Drawing of DFF input and output

The program counter was a relatively simple sequential chip that took me quite a while to figure out (ok, I may have looked up some “hints” on this one…).


The final task of Part 1 was to write an assembler. The assembler allows you to write instructions in a more human-readable format, as opposed to writing 16-bit binary instructions by hand.

I wrote my assembler in Python. I’d consider this one of the more straight-forward assignments in the course. Most of the problem involved parsing assembly instructions and looking up values in the provided instruction tables.

The most interesting part of this was the “perspective” video where they talk about how this is our first layer of actual software within the Hack computer. That means we can extend our assembly language with additional abstractions.

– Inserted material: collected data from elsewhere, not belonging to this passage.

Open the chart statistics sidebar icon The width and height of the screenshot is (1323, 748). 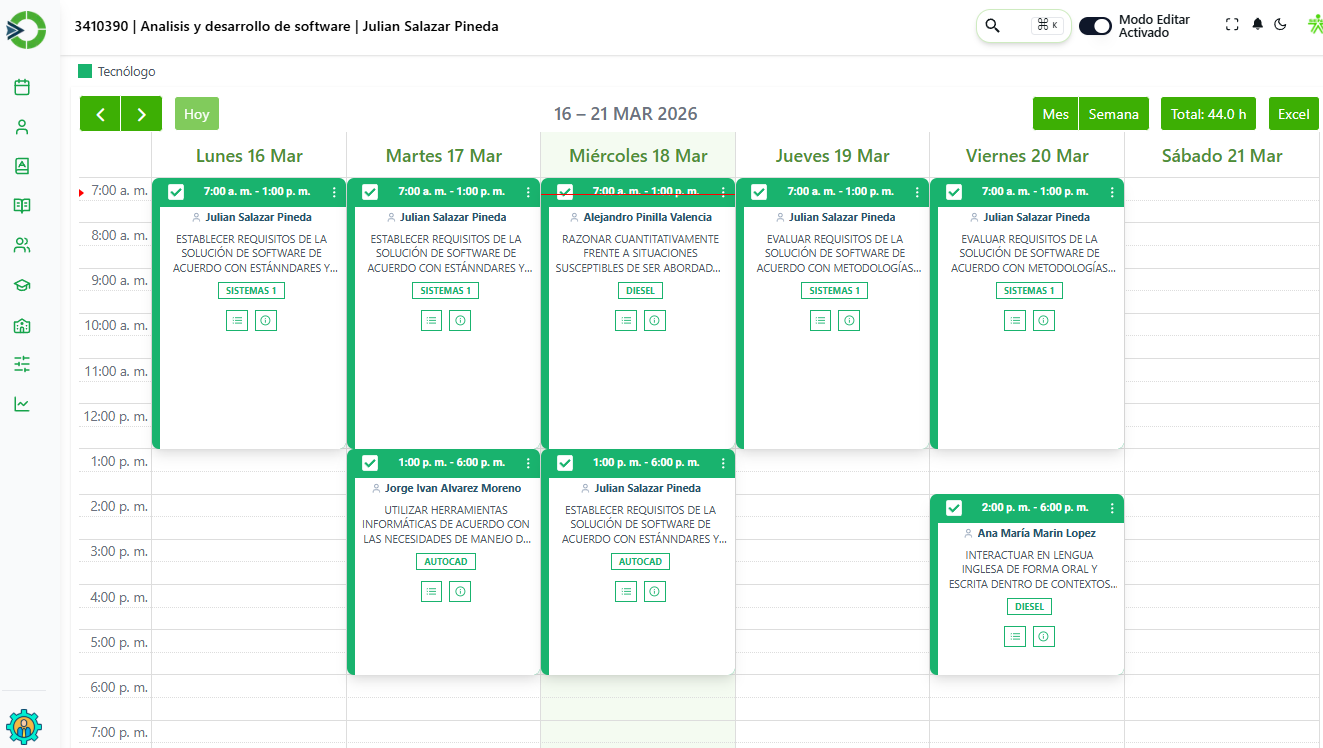pos(22,404)
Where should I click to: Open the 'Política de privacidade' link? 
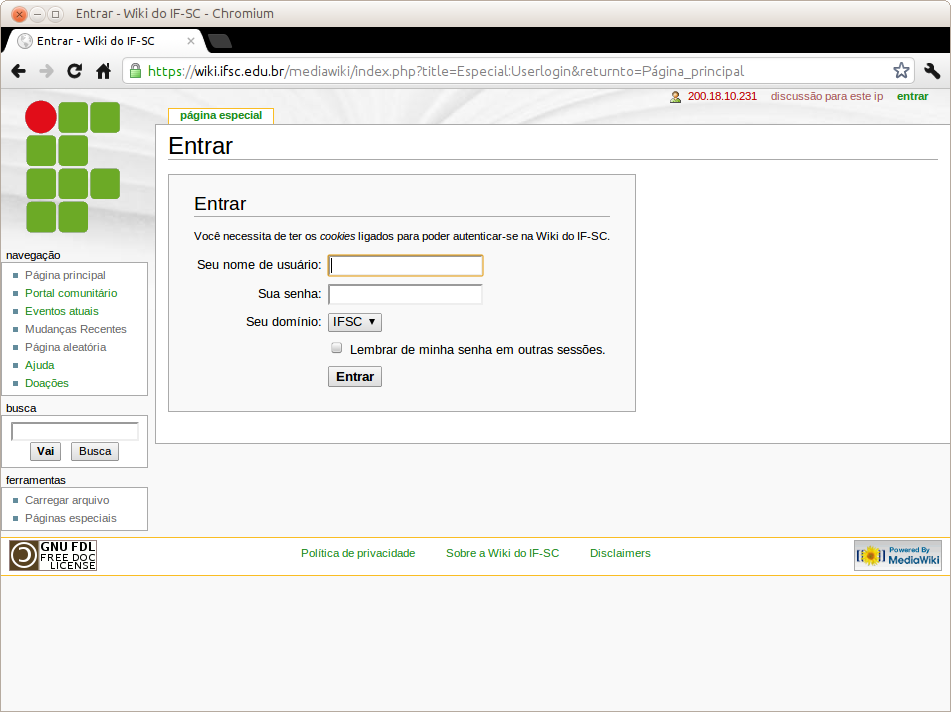pos(358,553)
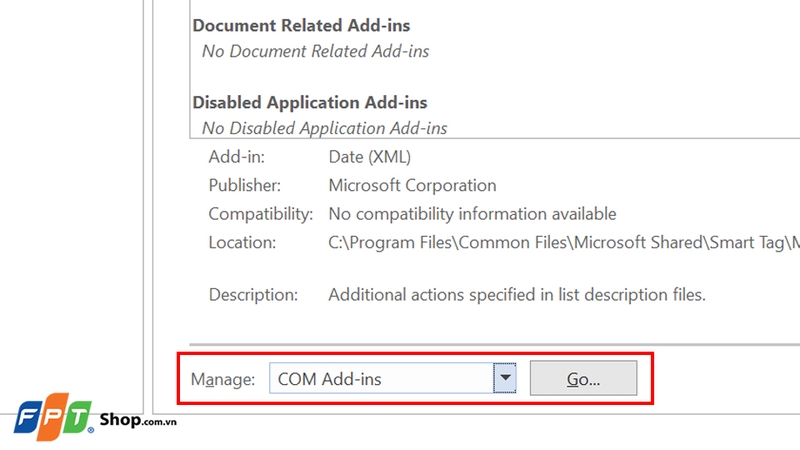Click the Location field label
This screenshot has height=450, width=800.
pos(241,242)
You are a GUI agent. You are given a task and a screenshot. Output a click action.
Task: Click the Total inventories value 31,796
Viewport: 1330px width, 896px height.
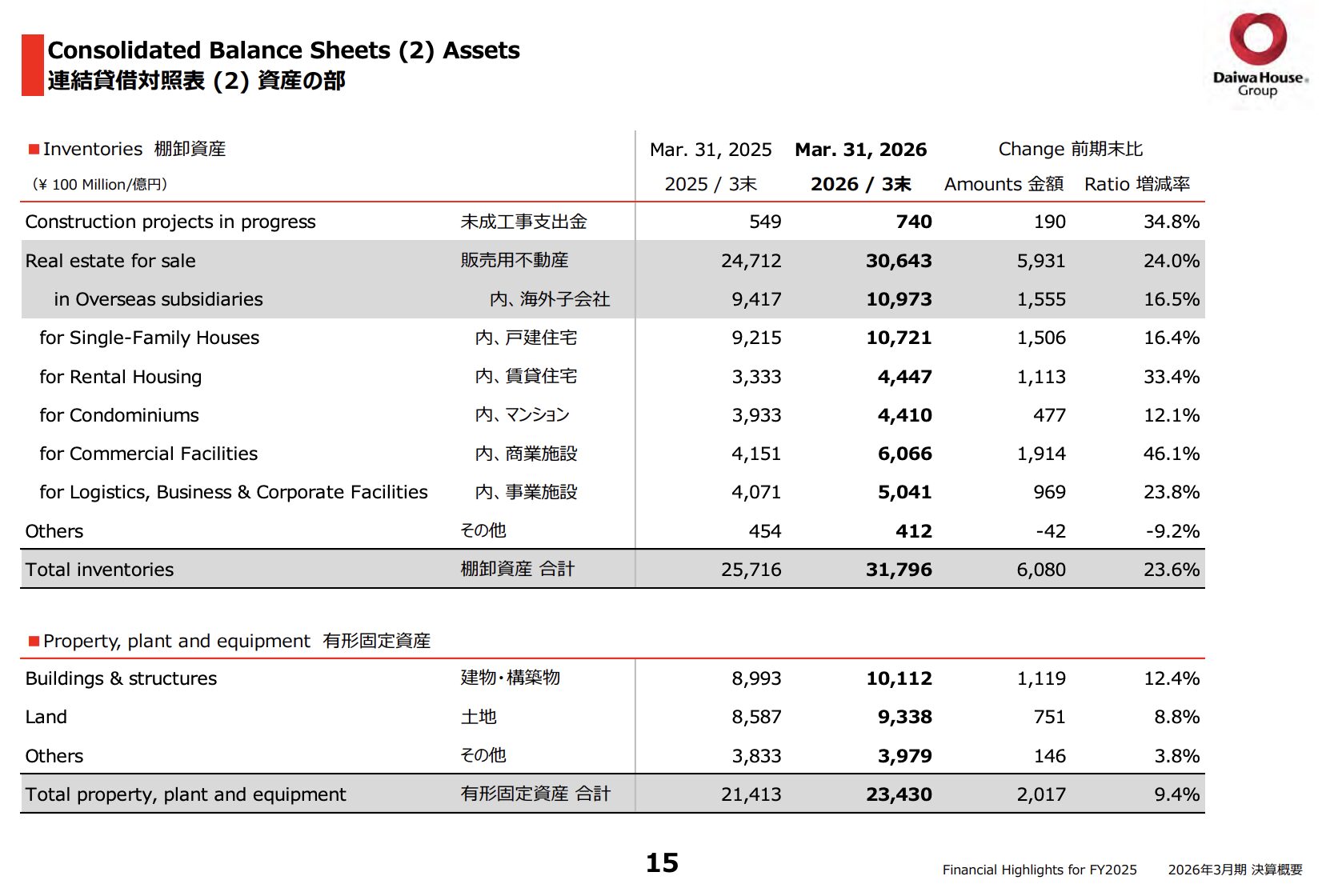point(899,570)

Consider the following assembly code:

@100     # sets the address register to 100
 D=M      # sets the data register to the value stored at the address register

The instructors discuss how we could extend our assembler to accomplish the same functionality as above, but with a single instruction instead:

D=M[100]   # combines the two instructions into one single line of assembly

We would have to write the additional logic into our assembly parser so that it understands how to interpret such an instruction. This new type of expression would ultimately resolve to the exact same machine code instructions as the prior two lines of assembly code.

The instructors also spent time discussing the design process of deciding what to implement in hardware and what to leave up to the software layer to figure out. Everything is a trade-off!

Conclusion / Thoughts

This has been an extremely challenging and fun course. I think it’s a great way to scratch that curiosity “itch” for learning how computers work without building a physical computer. (For those looking for something more physical and hands-on, Ben Eater has a Build-an-8-bit-computer-from-Scratch course along with a kit you can buy. That might be a future project for me as well).

That said, I do suspect that Part 2 of Nand 2 Tetris will be significantly more beneficial for someone in a Software Engineering or Developer role. I’m glad I completed Part 1, but I think the course instructors were wise to make Part 2 a stand-alone course itself.

Generally, you’ll gain the most practical understanding of your domain if you learn the abstraction level immediately below where you normally operate. For Software Engineers, this would likely be the Operating System and memory management.

As one parting note, I do think it’s important to acknowledge that we’re standing on the shoulders of giants while we write our high-level code in languages such as Python and JavaScript. Even if the complexity was not contained and things have gotten a bit out of control (that post is from Ryan Dahl, creator of Node JS and Deno).